• [SET EXERCISE 1]:
In the piece about Jon Lester, which pitch does he say he seldom threw when he was younger?

• [QUOTED PASSAGE]:
Jon Lester credits Jason Varitek with pushing him to excel early in his big league career.

Boston Red Sox v Tampa Bay Rays, Game 7 Photo by Doug Pensinger/Getty Images

In his first season in the majors back in 2006 (which was the Washington Nationals’ second season after baseball returned to D.C.), Jon Lester had a nine-year veteran backstop behind the plate, in Jason Varitek, while he adjusted to the majors. Boston’s 2002 2nd Round pick joined a veteran Red Sox’ rotation that featured a couple 39-year-old starters (Curt Schilling; Tim Wakefield) and a younger, experienced starter (Josh Beckett). Lester knew from the start that a lot was expected of him.

“I think it all started with having Varitek,” he said of his adjustment to big league work.

Varitek, then 34, was just what Lester needed to motivate him to put in the work to produce as part of a competitive rotation.

“If you come up as a young guy with maybe a younger catcher you don’t get pushed in areas that you might should,” Lester explained, after the now-15-year veteran signed a 1-year/$5M free agent deal with the Washington Nationals last month.

“[Varitek] caught such a veteran staff for so long that when I got called up he expected me to be these guys, and I think that’s what drove me to every day try to get better at something whether it be command of a certain side of the plate or a pitch or whatnot, and then as you get older, things kind of slow down, your velocity slows down, so you start relying on other pitches that you might not have at an earlier age.”

How has he adjusted over the course of his career?

“At an earlier age I never really threw my changeup,” Lester said. “Now my changeup has become more of a weapon that I use more frequently. So, you just to learn to evolve.”

Accepting change and adapting your game, Lester said, is one of the obvious keys to a long career in the majors, where the goal for pitchers is simple: To get outs.

“You have to learn how to get outs,” the three-time World Series winner and five-time All-Star said.

“And I think as you get older — as it gets harder, as you get older, you try to make getting outs easier if that makes sense.

“So it’s just an evolving thing, and something that every day I’m learning.”

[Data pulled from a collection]
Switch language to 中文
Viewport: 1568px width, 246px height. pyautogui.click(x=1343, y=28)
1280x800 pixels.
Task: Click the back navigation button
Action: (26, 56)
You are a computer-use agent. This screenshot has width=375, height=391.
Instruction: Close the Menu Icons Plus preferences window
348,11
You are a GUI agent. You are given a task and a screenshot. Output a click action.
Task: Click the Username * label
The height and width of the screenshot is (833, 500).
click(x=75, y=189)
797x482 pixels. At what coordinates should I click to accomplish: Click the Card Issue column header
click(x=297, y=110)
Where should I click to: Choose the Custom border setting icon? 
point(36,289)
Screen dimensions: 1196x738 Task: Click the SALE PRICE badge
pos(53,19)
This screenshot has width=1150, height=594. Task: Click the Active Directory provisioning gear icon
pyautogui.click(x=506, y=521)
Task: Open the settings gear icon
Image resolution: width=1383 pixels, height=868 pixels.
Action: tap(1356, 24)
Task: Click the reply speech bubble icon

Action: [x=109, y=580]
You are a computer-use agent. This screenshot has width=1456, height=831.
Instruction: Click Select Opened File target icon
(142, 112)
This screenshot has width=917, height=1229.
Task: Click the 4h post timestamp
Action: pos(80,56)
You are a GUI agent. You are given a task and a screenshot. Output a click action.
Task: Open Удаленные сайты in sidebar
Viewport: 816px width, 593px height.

• [SET EXERCISE 2]:
Write out all of the records above word for word, changing nothing.

• [TASK RESPONSE 1]:
His changeup.

• [TASK RESPONSE 2]:
Switch language to 中文
Viewport: 1568px width, 246px height. pyautogui.click(x=1343, y=28)
1280x800 pixels.
Task: Click the back navigation button
Action: (26, 56)
You are a computer-use agent. This screenshot has width=375, height=391.
Instruction: Close the Menu Icons Plus preferences window
348,11
You are a GUI agent. You are given a task and a screenshot. Output a click action.
Task: Click the Username * label
The height and width of the screenshot is (833, 500).
click(x=75, y=189)
797x482 pixels. At what coordinates should I click to accomplish: Click the Card Issue column header
click(x=297, y=110)
Where should I click to: Choose the Custom border setting icon? 
point(36,289)
Screen dimensions: 1196x738 Task: Click the SALE PRICE badge
pos(53,19)
This screenshot has width=1150, height=594. Task: Click the Active Directory provisioning gear icon
pyautogui.click(x=506, y=521)
Task: Open the settings gear icon
Image resolution: width=1383 pixels, height=868 pixels.
Action: tap(1356, 24)
Task: Click the reply speech bubble icon

Action: [x=109, y=580]
You are a computer-use agent. This screenshot has width=1456, height=831.
Instruction: Click Select Opened File target icon
(142, 112)
This screenshot has width=917, height=1229.
Task: Click the 4h post timestamp
Action: pos(80,56)
You are a GUI agent. You are given a task and a screenshot. Output a click action.
Task: Open Удаленные сайты in sidebar
Viewport: 816px width, 593px height.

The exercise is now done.